Last week, I looked at step 2, where I created the basic chart. This week I move onto step 3, where I explore how I can solve the seemingly impossible task of creating conditional formatting in the data labels.

Step 3: Creating Data Label Formatting

The data labels cannot be created using custom number formatting. I will have to get more creative. If I select the data labels and then format the selection, the ‘Format Data Labels’ pane will appear:

I need to change the label contents from Value to ‘Value From Cells’. This means I can select a different cell – such as text – associated with these values. Then, it’s easy.
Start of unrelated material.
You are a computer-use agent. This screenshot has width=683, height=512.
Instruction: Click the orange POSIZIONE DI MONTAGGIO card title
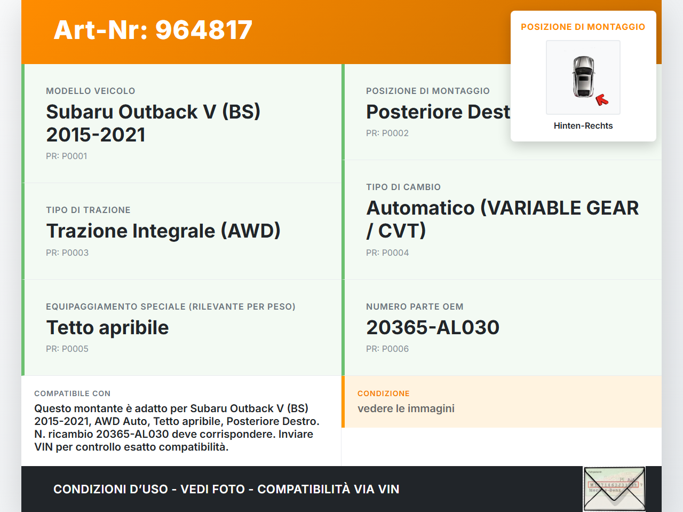click(583, 27)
Therefore, I create a second “helper” table:

These three added fields create text strings that mimic the number formatting using Excel’s TEXT function.  In its simplest form, TEXT has the following form:

=TEXT(value to be formatted, “Format required”)
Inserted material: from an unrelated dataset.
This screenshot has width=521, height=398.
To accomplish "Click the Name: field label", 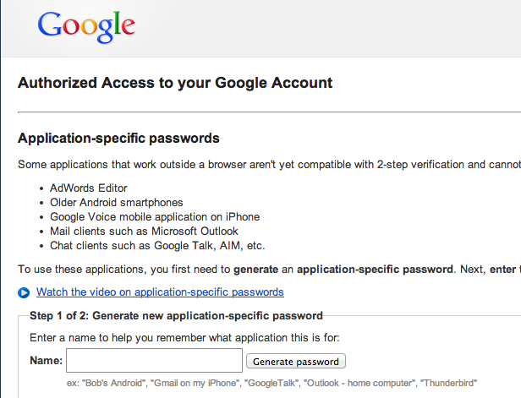I will [46, 361].

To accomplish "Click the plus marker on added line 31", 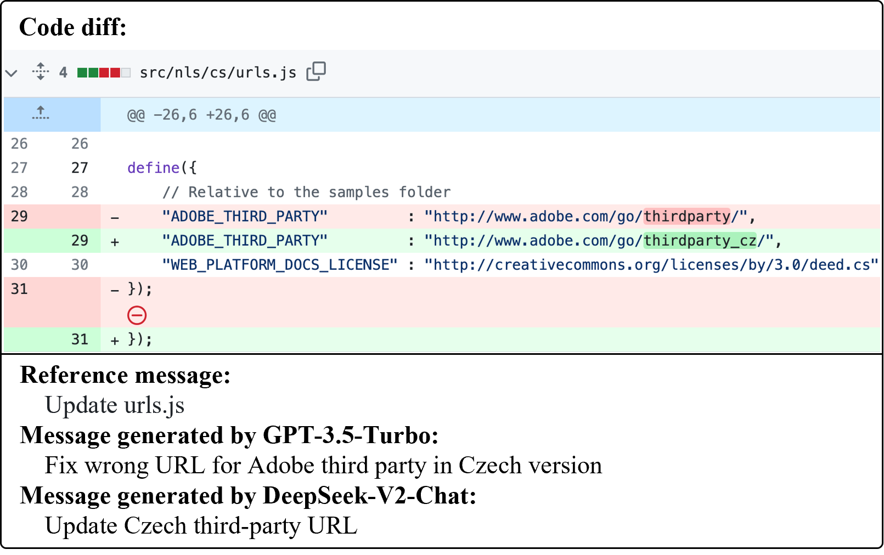I will click(115, 341).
The formatting in inverted commas (speech marks) follows the same syntax as custom number formatting, except I cannot use speech marks for text (a backslash should be used instead).  Therefore, the three formulae added are:

  • The formula for positives (e.g. cell J13) is given by =IF(ISNA(J13),".",TEXT(J13,IF(J13>=10^6,"#,##0.0,,\m",IF(J13>=10^3,"#,##0.00,\k",IF(J13<1,"0.00%","0")))))This formula checks to see whether the number is positive (IF(ISNA(J13), …) – if there is an #N/A error in cell J13 then the number is not positive and no further formatting is required.  When this happens a period (.) is displayed.  The character is subjective; I use it as it is difficult to see, and text labels misbehave if they are allowed to be completely empty or just contain a space.The rest of the formula uses TEXT to format the positive number appropriately in millions, thousands, percentages or just as an integer
  • The formula for negatives (e.g. cell K13) is given by=IF(ISNA(K13),".",TEXT(-K13,IF(-K13>=10^6,"(#,##0,,\m)",IF(-K13>=10^3,"(#,##0,\k)",IF(-K13<1,"(0.00%)","-0")))))
  • The formula for everything else – which should be zeros (e.g. cell L13) is given by=IF(ISNA(L13),".",IF($G13=0,"-",NA()))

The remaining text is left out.